Malgré les chiffres les plus bas depuis 2021, l'agence avertit que la pression migratoire reste volatile et que l'Europe doit rester préparée à des changements brusques.
Bruxelles, 15 janvier 2026 – Le nombre de passages irréguliers de la frontière extérieure de l'Union européenne a diminué de plus d'un quart (26%) en 2025, atteignant près de 178 000 détections. Selon les chiffres consolidés préliminaires publiés aujourd'hui par Frontex, l'Agence européenne de garde-frontières et de garde-côtes, ce total est inférieur de moitié à celui enregistré en 2023 et marque le niveau le plus bas depuis 2021.
En bref
Les passages irréguliers de la frontière dans l'UE ont diminué de 26% en 2025, à environ 178 000, le niveau le plus bas des quatre dernières années.
La Méditerranée centrale est restée la route la plus active, tandis que les routes d'Afrique de l'Ouest et des Balkans occidentaux ont enregistré des baisses significatives.
Le directeur exécutif de Frontex, Hans Leijtens, met en garde contre la détente, en mentionnant que 2026 sera une année cruciale avec la mise en œuvre complète du Pacte de l'UE sur la migration et l'asile.
Bien que la tendance à la baisse soit une évolution significative, les responsables de Frontex appellent à la prudence, soulignant que la situation aux frontières de l'Europe reste imprévisible. La pression migratoire est dynamique, changeant souvent rapidement entre les routes en raison des conflits, de l'instabilité et de l'adaptabilité des réseaux de contrebande. De plus, l'UE continue de faire face à des défis de la part d'acteurs hostiles qui tentent d'exploiter les flux migratoires pour exercer des pressions politiques sur ses frontières extérieures.
"La tendance va dans la bonne direction, mais les risques ne disparaissent pas", a déclaré le directeur exécutif de Frontex, Hans Leijtens. "Cette baisse montre que la coopération peut porter ses fruits. Ce n'est pas une invitation à la détente." Leijtens a souligné que 2026 sera une "année cruciale" pour la gestion des frontières européennes, le Pacte de l'UE sur la migration et l'asile devant devenir pleinement applicable en juin. Cette réforme majeure coïncidera avec le lancement de nouveaux systèmes techniques, y compris la mise en œuvre complète du Système d'entrée/sortie (EES) et le lancement prévu du Système européen d'information et d'autorisation concernant les voyages (ETIAS).

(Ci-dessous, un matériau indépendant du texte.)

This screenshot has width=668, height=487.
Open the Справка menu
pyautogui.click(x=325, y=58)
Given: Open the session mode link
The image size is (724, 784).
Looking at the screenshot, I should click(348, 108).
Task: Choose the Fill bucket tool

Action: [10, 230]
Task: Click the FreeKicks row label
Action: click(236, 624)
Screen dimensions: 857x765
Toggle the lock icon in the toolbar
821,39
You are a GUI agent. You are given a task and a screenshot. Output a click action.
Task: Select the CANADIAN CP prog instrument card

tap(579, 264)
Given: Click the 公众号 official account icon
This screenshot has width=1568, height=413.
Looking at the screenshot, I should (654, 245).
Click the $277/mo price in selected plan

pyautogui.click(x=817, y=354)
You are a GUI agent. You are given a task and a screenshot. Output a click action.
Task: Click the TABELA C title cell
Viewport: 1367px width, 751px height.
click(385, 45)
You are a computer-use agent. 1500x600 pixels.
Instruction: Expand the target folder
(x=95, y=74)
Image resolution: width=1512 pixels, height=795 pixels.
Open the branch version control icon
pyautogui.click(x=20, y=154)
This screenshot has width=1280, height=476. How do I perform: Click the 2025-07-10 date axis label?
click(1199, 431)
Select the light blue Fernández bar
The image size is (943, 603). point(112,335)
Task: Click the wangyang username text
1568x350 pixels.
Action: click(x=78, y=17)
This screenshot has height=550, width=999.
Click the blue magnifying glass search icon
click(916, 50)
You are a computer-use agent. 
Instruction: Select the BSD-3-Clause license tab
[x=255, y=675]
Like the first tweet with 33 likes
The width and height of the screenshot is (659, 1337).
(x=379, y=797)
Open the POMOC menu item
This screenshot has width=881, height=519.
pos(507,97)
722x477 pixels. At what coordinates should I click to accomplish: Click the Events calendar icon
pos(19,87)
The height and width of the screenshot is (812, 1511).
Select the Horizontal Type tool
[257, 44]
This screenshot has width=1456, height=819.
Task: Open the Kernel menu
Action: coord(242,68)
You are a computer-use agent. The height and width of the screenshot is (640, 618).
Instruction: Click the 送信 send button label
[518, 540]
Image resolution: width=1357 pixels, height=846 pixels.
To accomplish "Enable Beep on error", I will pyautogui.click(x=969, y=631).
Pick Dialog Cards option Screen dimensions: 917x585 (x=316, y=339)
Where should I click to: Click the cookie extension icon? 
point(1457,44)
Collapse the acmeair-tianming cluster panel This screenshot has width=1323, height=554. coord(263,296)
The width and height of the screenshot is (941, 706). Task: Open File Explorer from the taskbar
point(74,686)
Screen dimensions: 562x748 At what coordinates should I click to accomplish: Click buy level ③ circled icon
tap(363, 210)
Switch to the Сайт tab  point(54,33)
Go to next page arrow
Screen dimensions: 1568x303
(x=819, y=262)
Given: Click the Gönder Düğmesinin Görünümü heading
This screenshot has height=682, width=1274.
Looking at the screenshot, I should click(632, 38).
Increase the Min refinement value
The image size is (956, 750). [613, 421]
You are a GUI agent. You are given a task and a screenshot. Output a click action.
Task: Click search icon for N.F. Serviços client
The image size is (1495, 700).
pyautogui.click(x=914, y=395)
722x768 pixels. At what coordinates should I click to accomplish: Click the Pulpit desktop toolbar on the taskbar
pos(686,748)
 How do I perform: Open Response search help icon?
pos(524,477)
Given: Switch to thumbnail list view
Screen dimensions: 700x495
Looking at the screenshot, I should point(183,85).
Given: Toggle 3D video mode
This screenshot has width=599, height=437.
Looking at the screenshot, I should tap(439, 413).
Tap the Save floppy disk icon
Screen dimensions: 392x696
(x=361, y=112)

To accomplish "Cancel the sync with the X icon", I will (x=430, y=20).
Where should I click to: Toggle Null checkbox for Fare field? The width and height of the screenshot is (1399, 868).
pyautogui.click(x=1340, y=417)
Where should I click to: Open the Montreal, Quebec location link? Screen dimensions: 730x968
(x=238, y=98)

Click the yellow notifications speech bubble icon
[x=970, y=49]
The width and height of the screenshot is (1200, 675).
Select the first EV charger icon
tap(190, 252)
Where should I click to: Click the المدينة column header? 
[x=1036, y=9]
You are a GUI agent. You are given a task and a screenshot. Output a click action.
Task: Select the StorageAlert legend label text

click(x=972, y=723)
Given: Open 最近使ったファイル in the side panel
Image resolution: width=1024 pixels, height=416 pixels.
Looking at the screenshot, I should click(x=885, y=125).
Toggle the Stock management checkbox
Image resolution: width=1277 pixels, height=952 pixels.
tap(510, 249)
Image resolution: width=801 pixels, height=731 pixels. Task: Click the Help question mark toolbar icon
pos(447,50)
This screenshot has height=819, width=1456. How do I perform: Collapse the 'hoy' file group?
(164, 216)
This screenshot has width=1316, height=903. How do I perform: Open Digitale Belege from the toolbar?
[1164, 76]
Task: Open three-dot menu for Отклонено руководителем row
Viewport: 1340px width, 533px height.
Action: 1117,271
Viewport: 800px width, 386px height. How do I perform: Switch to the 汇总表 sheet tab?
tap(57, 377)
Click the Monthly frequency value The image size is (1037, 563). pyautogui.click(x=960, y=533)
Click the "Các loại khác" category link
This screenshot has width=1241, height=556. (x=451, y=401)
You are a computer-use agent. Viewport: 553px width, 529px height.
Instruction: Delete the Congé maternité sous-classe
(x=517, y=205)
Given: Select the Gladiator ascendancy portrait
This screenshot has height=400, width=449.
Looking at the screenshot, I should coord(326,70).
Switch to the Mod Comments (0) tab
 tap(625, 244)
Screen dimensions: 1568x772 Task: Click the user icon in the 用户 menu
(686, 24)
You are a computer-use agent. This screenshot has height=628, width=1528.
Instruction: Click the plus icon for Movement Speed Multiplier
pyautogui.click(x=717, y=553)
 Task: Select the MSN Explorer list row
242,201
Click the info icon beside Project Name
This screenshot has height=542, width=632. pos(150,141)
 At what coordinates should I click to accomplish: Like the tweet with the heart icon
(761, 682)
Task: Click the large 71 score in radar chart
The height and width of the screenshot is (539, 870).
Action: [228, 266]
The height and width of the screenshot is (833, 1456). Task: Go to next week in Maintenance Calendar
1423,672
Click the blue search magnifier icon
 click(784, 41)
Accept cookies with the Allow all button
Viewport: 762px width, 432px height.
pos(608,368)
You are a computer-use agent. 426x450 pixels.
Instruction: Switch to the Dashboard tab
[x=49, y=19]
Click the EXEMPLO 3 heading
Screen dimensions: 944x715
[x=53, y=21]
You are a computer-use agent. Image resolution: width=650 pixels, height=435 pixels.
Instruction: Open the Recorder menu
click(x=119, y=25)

La Méditerranée centrale est restée la route migratoire la plus fréquentée en 2025, avec des niveaux de détection globalement similaires à ceux de l'année précédente. Les départs de Libye ont continué d'être le principal moteur des mouvements vers l'Italie. En revanche, la route de la Méditerranée orientale a enregistré une baisse générale, bien qu'un corridor spécifique de l'est de la Libye vers l'île de Crète ait vu le trafic plus que tripler, illustrant à quelle vitesse les schémas de contrebande peuvent changer.
Les baisses les plus marquées ont été enregistrées sur la route de l'Afrique de l'Ouest, où les détections ont diminué d'environ deux tiers en raison du nombre significativement plus faible de départs de Mauritanie, du Maroc et du Sénégal. De même, la route des Balkans occidentaux a connu une baisse marquée du nombre de cas, attribuée à des mesures de sécurité renforcées et à une coopération opérationnelle plus étroite, y compris une nouvelle opération conjointe de Frontex lancée en Bosnie-Herzégovine en novembre 2025. En revanche, la route de la Méditerranée occidentale a enregistré une augmentation, principalement due au nombre accru de départs d'Algérie.
Les trois nationalités les plus fréquemment détectées sur toutes les routes étaient des citoyens du Bangladesh, d'Égypte et d'Afghanistan. Malgré des chiffres globaux plus bas, le coût humain reste élevé ; l'Organisation internationale pour les migrations estime qu'au moins 1 878 personnes ont perdu la vie en Méditerranée en 2025.